How many private-industry companies provide benefits like these? None.
The fact that Fenerty was allowed to retire rather than be terminated for cause after a sexual harassment scandal should be compensation enough.
|Kenneth R. Garrett, Ambler, email@example.com
In response to the letter, "Are we safe from Muslims?" (Thursday), are we safe from white people? Considering white supremacist Dylann Roof's murder of nine black churchgoers in Charleston, S.C., and countless crimes committed every day by white people, how safe do you feel about white police officers protecting you? How about white people running nuclear power plants or water treatment plants?
Perhaps you believe white people are not all bad - which ones are and which ones are not? The letter's logic regarding Muslims can be applied just as easily to white people; maybe framing the argument in these terms will make the writer realize how faulty it is. Judgments about a group should not be based on a small minority's actions.
|Ben Gibbons, Devon
Should we throw out all of those sharing the same cultural and societal backgrounds as Timothy McVeigh, the Oklahoma City bomber, or Dylann Roof, the South Carolina shooter? That group is pretty easy to identify. Or perhaps we should bar all Koreans from coming to the United States because of the cold-blooded Virginia Tech murders committed by Seung-Hui Cho, a South Korean national.
Of course not. The pain for family and friends of any person being murdered is incalculable, but it cannot form the basis for blind prejudice and discrimination against a whole religion, race, culture, or socioeconomic group.
|Tom Taft, Ambler
Pennsylvania Treasurer Timothy Reese's commentary ("Pa. offers families two options to help them save for college," Dec. 27) brought up some salient points about affording a college education.

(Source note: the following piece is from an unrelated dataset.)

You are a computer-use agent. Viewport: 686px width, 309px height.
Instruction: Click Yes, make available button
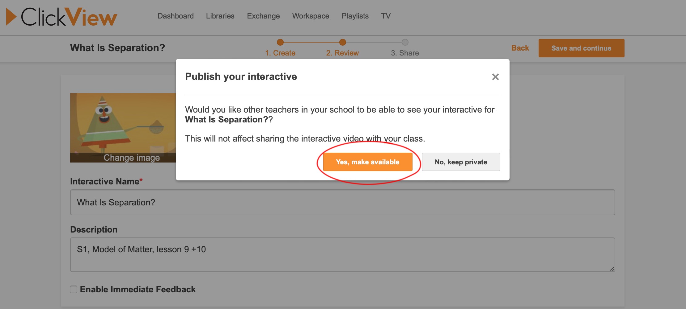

With the cost of attending college and the amount of college debt both going up, it's important to have a plan for how you are going to pay for your education.
PA 529 college-savings plans are a smart investment, especially for parents and grandparents who can put away money for their kids and grandkids. Others who can benefit are adults who have some college credit and no degree. The Lumina Foundation reports there are more than 1.1 million such adults in Pennsylvania. Whether the 529 fund is initially set up in their name or they transfer unused funds from their child's account, adults can spend these funds for tuition, textbooks, and fees.
Graduate! Philadelphia works with comebackers - adults who have some college credit and are ready to acquire their degree. Our services are free, and our advisers help comebackers with financing and choosing the best academic program to fit their needs. To get started, call 215-498-1504 or email firstname.lastname@example.org.
|Barbara Mattleman, executive director, Graduate! Philadelphia, Barbara.Mattleman@graduatephiladelphia.org
One of my heroes, NASA astronaut and climate scientist Piers Sellers, has died ("Piers Sellers, former astronaut, 61," Dec. 25). When he was diagnosed with pancreatic cancer, Sellers reflected on what he wanted to do with his remaining time. He chose being with people he loved and speaking out on climate change for the sake of future generations.
I wish that every global-warming skeptic who believes that climate change is a ruse to usher in socialism or obtain research grant money could learn about Sellers' selfless work to preserve a livable world for our children and grandchildren. The way he lived his life will continue to be an inspiration to me and many others.